Mattingly countered with evidence that the speed limit was 55 mph and that, notwithstanding the advisory limit, traffic tended to move along highway 220 at the legal limit. He testified that as he approached the Deckard School Road intersection his speed was between 50 and 55 mph and that he observed Stinson's vehicle stopped there apparently waiting for him to pass. When he was only about 50 feet from the intersection, however, Stinson's vehicle pulled out in front of him. He was unable at that point to avoid the collision. Accident reconstructionists for both parties tended to confirm Mattingly's testimony, at least to the extent that both experts testified that Mattingly's vehicle would have been visible from Stinson's vehicle before Stinson's vehicle pulled into the intersection. As noted above, the jury accepted Mattingly's account of the accident and attributed liability solely to Stinson.

Prior to trial, Mattingly successfully moved to exclude any reference to insurance. Stinson contends that, by suppressing the fact that KFB was a party, the trial court engaged in the sort of "legal fiction" our Supreme Court denounced in Earle v. Cobb, supra. Earle, like this case, involved a two car accident and the claim of one of the drivers against both her UIM carrier and the other driver. Unlike Stinson's claim, however, the claim against the tortfeasor driver was settled for that driver's liability policy limits. The UIM carrier then duly preserved its subrogation rights against the other driver by means of the so-called Coots procedure. Coots v. Allstate, Ins. Co., 853 S.W.2d 895 (Ky. 1993), now codified at KRS 304.39-320. At the time of trial, therefore, the plaintiffs sole remaining claim was the one against her UIM carrier. The UIM carrier, in turn, had a subrogation claim against the tortfeasor. Nevertheless, the matter was tried as though it were simply one driver against the other, with no mention of or participation by the UIM insurer. Criticizing that procedure as a "legal fiction" and a "charade," our Supreme Court held "that the failure to identify to the jury a named party defendant at trial that is also the plaintiff's UIM carrier [is] reversible error." Earle v. Cobb, 156 S.W.3d at 261.

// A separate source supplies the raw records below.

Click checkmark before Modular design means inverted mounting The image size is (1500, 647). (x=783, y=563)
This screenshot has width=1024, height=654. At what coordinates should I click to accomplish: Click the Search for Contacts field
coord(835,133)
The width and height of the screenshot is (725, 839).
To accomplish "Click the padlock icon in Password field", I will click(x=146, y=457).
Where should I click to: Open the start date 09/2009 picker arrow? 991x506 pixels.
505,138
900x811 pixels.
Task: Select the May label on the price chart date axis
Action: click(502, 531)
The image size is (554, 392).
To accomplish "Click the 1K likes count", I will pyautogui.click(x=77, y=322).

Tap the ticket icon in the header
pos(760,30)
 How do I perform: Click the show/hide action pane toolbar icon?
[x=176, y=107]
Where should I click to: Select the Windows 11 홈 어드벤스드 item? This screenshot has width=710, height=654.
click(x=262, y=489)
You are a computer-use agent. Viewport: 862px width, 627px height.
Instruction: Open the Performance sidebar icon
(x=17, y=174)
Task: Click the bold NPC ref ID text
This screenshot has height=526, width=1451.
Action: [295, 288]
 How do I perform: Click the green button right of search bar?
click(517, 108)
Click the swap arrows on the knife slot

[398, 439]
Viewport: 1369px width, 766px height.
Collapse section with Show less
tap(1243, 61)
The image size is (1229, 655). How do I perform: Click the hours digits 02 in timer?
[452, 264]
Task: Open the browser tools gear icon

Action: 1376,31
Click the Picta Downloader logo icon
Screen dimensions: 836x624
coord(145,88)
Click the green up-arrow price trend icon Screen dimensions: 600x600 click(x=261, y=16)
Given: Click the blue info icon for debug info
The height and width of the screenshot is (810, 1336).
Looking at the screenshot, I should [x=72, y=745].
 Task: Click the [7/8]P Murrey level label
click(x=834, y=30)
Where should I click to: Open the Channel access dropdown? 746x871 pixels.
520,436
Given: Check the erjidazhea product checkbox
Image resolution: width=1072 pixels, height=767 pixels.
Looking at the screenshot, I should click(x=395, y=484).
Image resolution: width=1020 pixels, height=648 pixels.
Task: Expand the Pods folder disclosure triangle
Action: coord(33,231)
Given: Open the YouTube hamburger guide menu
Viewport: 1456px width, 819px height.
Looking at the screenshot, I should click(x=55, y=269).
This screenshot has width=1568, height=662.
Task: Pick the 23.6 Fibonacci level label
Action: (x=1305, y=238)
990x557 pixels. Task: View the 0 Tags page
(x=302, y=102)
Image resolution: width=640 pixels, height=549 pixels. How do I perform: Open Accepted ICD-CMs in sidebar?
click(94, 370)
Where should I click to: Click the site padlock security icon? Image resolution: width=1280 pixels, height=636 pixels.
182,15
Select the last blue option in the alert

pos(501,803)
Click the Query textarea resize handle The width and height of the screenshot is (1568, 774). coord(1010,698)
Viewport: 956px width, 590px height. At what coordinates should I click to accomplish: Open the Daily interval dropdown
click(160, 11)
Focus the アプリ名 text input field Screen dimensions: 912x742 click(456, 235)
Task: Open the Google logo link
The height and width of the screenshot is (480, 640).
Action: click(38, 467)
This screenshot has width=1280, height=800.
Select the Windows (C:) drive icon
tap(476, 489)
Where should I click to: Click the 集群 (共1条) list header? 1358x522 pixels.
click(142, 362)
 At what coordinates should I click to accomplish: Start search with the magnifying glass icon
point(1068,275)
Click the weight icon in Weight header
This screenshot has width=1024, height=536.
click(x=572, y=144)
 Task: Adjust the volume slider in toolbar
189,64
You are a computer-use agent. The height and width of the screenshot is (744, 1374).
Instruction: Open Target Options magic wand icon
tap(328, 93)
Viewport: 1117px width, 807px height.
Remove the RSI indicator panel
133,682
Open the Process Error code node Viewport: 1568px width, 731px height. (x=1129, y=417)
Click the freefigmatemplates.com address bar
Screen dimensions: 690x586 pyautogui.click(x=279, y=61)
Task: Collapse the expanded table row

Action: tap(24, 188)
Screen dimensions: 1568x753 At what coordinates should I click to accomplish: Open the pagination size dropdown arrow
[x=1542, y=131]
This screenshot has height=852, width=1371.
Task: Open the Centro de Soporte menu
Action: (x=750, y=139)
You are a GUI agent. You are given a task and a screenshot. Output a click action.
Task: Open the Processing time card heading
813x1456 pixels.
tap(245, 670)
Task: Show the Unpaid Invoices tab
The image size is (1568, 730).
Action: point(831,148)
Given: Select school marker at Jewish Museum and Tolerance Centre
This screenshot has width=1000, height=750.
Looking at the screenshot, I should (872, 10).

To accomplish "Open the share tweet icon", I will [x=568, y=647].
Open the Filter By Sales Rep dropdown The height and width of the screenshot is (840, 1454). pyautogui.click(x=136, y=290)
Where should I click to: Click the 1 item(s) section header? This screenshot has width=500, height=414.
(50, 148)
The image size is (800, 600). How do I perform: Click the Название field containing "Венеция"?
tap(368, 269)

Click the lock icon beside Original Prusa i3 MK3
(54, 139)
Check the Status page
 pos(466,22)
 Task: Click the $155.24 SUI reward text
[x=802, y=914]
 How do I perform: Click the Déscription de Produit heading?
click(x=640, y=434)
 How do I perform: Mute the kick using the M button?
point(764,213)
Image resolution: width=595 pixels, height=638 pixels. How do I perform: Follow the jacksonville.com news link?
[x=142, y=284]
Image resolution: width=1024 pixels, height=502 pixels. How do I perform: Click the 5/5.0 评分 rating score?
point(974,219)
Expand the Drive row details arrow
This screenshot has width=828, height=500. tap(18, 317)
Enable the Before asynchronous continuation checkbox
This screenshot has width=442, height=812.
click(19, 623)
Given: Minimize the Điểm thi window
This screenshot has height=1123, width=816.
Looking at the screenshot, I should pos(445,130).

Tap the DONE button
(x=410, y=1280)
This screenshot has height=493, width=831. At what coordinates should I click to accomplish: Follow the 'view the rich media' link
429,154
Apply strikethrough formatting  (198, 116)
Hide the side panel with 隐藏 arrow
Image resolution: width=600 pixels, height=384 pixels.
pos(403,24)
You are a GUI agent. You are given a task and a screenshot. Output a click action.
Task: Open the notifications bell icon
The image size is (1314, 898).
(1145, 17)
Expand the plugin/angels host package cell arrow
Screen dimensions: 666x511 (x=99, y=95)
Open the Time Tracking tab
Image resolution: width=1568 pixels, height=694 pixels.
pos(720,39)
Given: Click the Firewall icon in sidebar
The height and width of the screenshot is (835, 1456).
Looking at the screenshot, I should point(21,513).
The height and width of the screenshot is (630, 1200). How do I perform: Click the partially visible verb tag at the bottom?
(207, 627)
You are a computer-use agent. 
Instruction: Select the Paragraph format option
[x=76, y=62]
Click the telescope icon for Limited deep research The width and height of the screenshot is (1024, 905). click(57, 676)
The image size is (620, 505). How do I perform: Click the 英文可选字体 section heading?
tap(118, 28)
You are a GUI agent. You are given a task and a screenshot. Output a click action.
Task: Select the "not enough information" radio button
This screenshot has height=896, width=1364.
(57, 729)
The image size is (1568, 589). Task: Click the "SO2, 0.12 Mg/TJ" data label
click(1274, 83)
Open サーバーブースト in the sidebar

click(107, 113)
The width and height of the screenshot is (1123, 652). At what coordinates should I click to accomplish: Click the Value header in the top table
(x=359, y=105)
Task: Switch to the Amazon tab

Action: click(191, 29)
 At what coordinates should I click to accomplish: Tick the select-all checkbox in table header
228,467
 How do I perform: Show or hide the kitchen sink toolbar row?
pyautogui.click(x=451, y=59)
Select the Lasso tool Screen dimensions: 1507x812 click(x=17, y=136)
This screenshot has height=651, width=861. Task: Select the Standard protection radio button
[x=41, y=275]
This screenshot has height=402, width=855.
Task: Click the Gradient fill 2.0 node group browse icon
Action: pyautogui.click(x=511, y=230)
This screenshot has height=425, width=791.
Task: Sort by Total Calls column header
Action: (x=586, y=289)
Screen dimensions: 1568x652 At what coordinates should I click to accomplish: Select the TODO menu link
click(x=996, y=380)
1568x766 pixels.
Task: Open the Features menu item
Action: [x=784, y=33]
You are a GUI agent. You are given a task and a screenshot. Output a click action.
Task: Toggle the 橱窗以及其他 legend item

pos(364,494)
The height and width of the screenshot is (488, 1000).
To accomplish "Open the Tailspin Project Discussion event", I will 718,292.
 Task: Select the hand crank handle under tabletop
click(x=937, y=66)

The question before us is whether this same rule requiring the identification of the defendant UIM carrier applies when, as in this case, there has been no settlement with the alleged tortfeasor, who thus remains a principal party to the plaintiff's suit. In one scenario the answer is clear. Even if there has been no settlement, if the insurer participates at trial, Wheeler v. Creekmore, 469 S.W.2d 559 (Ky. 1971), holds that its attorney must introduce herself to the jury and identify the party she represents. Here, however, KFB did not participate at trial, and Mattingly and KFB argue that in these circumstances — no settlement and no participation at trial by the UIM carrier defendant — the long-standing policy of our courts to exclude from tort actions all reference to liability insurance precludes identification of the UIM carrier or mention of the plaintiff's UIM claim. Turpin v. Scrivner, 297 Ky. 365, 178 S.W.2d 971 (1944). Otherwise, they insist, Earle's exception to that policy will swallow the rule, for in many, if not most, motor vehicle accident cases, even cases not likely to be settled, the plaintiff will be able to add a UIM claim. If those claims must be presented to the jury, the argument runs, then in all those cases the jury not only knows of the UIM coverage, but will also readily infer the existence of liability insurance on the part of the defendant driver.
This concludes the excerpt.